In questi giorni, uno degli argomenti principalmente trattati è la questione degli spostamenti tra regioni, che saranno consentiti ufficialmente a partire dal 3 giugno prossimo.

La preoccupazione delle regioni a contagio quasi zero è molto elevata. Beppe Sala (sindaco di Milano) e Attilio Fontana (Governatore della Lombardia) denunciano un sentimento anti-lombardo. Sono in tanti, infatti, che in vista della riapertura delle regioni del 3 giugno chiedono che la Lombardia (ma spesso anche il Piemonte) continui a restare chiusa a causa del numero di contagi, considerato ancora troppo elevato.

Anche il Governatore della Campania De Luca nei giorni scorsi ha espresso il suo disappunto al riguardo: “Riteniamo di dover sottolineare che davvero non si comprende quali siano le ragioni di merito che possono motivare un provvedimento di apertura generalizzata e la non limitazione della mobilità nemmeno per le province ancora interessate pesantemente dal contagio. Si ha la sensazione che per l’ennesima volta si prendono decisioni non sulla base di criteri semplici e oggettivi ma sulla base di spinte e pressioni di varia natura“.

Fatto sta che, nonostante non tutte le regioni siano d’accordo alla riapertura, il 3 giugno ci si potrà spostare. E allora l’unica possibilità per mediare con queste regioni è il tracciamento dei dati di chi arriva da una regione diversa.
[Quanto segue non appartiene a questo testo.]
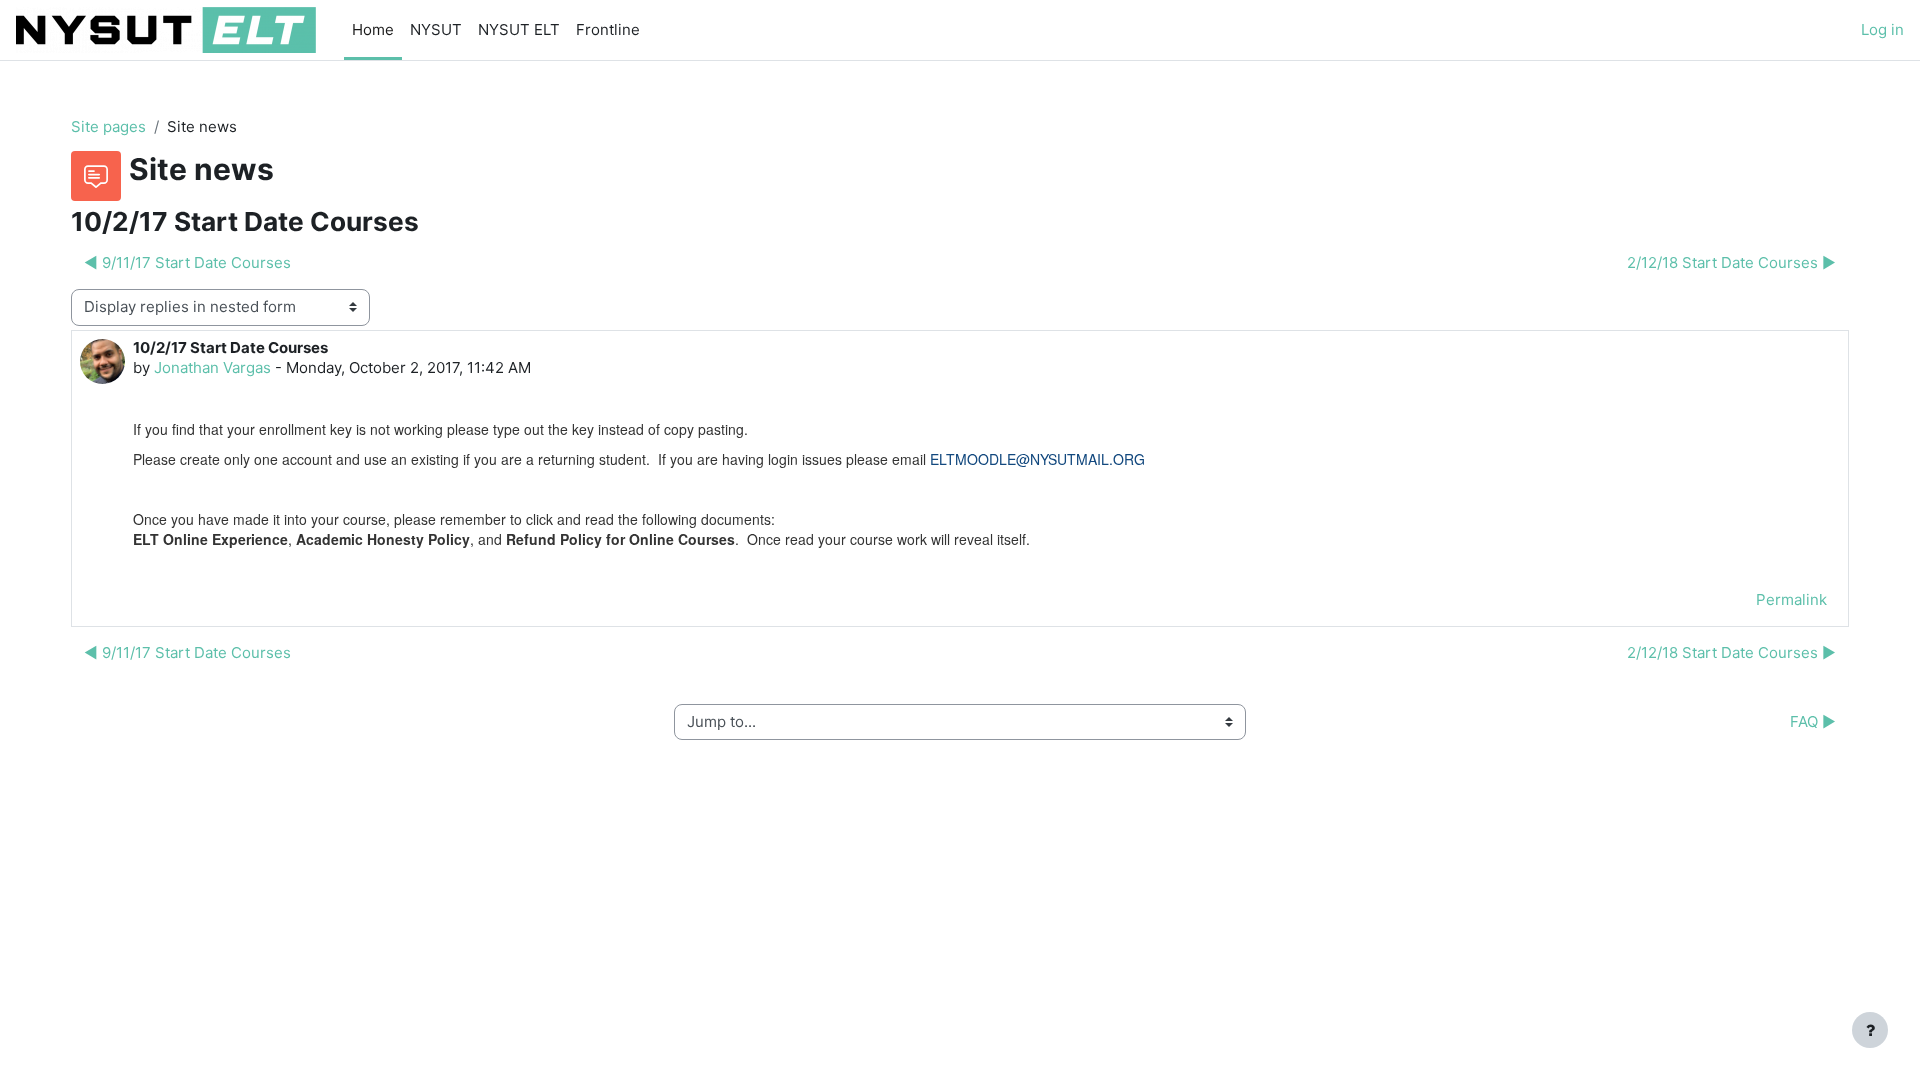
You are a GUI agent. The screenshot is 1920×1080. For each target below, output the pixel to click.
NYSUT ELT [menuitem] (519, 29)
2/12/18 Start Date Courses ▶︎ (1731, 262)
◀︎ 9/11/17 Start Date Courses (187, 262)
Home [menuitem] (373, 29)
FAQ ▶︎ (1813, 721)
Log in (1882, 29)
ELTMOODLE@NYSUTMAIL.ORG (1037, 459)
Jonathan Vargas (212, 367)
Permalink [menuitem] (1791, 599)
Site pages (108, 126)
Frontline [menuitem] (608, 29)
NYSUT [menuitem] (436, 29)
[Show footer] (1870, 1030)
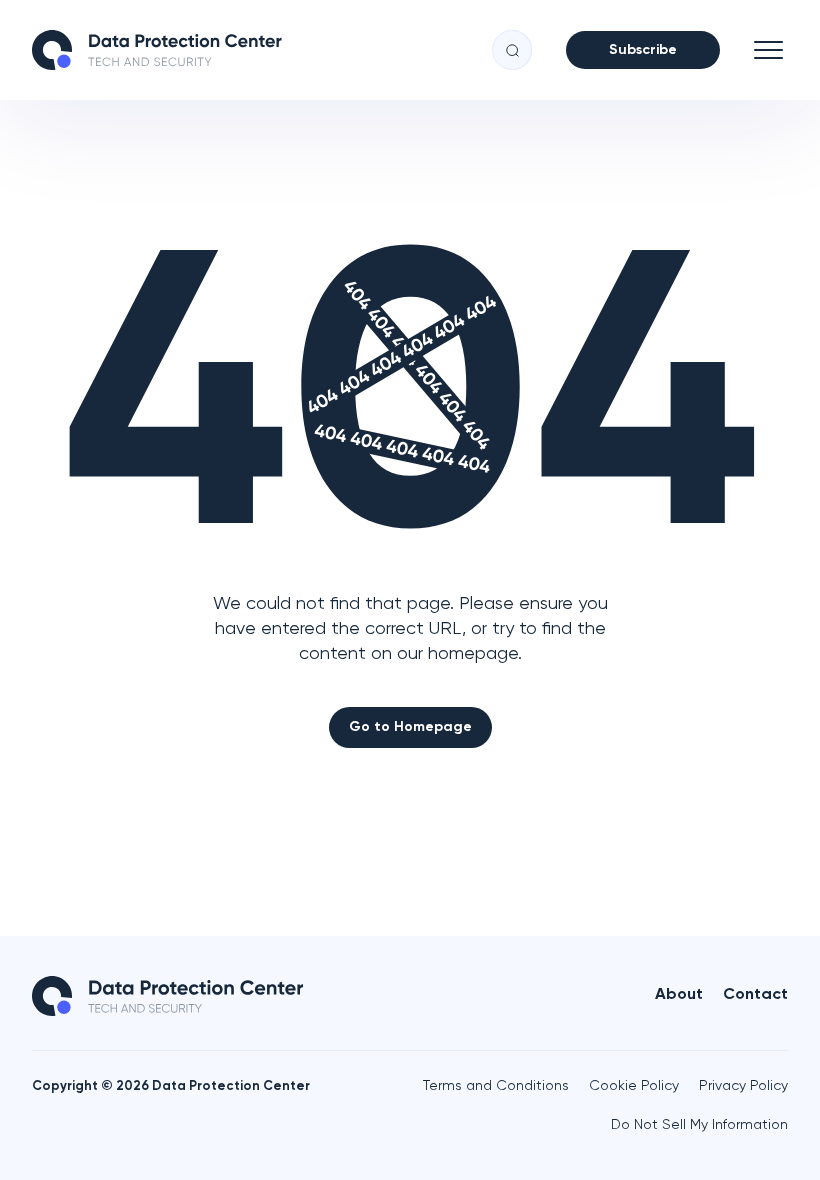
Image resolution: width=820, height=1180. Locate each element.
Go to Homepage (410, 727)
La possibilità di “registrare” tutti gli ingressi ed effettuare i test sierologici (soltanto in maniera volontaria), in alcuni casi convincendo gli albergatori ad offrirli ai clienti.

Anche perché, come ha ribadito ieri il Ministro della Salute Roberto Speranza, “il rischio c’è e sarebbe sbagliato non riconoscerlo, quindi lo stiamo assumendo, provando a gestire una fase diversa”. Per il rischio zero, ha spiegato il ministro, il governo avrebbe dovuto “conservare un lockdown assoluto per mesi, ma il Paese non avrebbe retto”.

Le regole fondamentali restano il distanziamento sociale, l’uso della mascherina quando non è possibile stare ad almeno un metro dagli altri e il rispetto del divieto di assembramento. I governatori potranno firmare ordinanze restrittive e in caso di nuovi focolai decidere “zone rosse” in accordo con il governo, ma nulla che possa limitare la libertà di movimento dei cittadini.

CONTROLLI PRIMA DI IMBARCARSI

Il primo controllo sarà effettuato al momento di prendere il volo o di imbarcarsi su navi e traghetti. Oltre alla misurazione della temperatura, i passeggeri saranno tracciati con le generalità e dunque potranno essere contattati qualora si scoprisse che a bordo c’era una persona positiva al Covid-19. Se saranno accertati contatti diretti con chi si è ammalato, si dovrà entrare in quarantena.

IL MODULO

All’arrivo in aeroporto o al porto bisognerà invece compilare un modulo con tutte le informazioni relative a quanto accaduto prima del viaggio. Saranno i governatori a dover decidere che tipo di informazioni richiedere, ma è possibile che il questionario venga esteso ai familiari per sapere se si è stati a contatto con persone positive e quando

Tutti i moduli potranno essere conservati 14 giorni, proprio come già avviene in alcuni ristoranti. Nei luoghi dove si può arrivare in treno o in macchina è possibile che si decida di delegare questa incombenza agli albergatori, o a chi gestisce le case in affitto.

E’ esclusa la possibilità di poter imporre il test sierologico a chi arriva, rimane la possibilità di poterlo offrire e dunque di lasciare ai turisti la scelta di sottoporsi all’esame in maniera volontaria.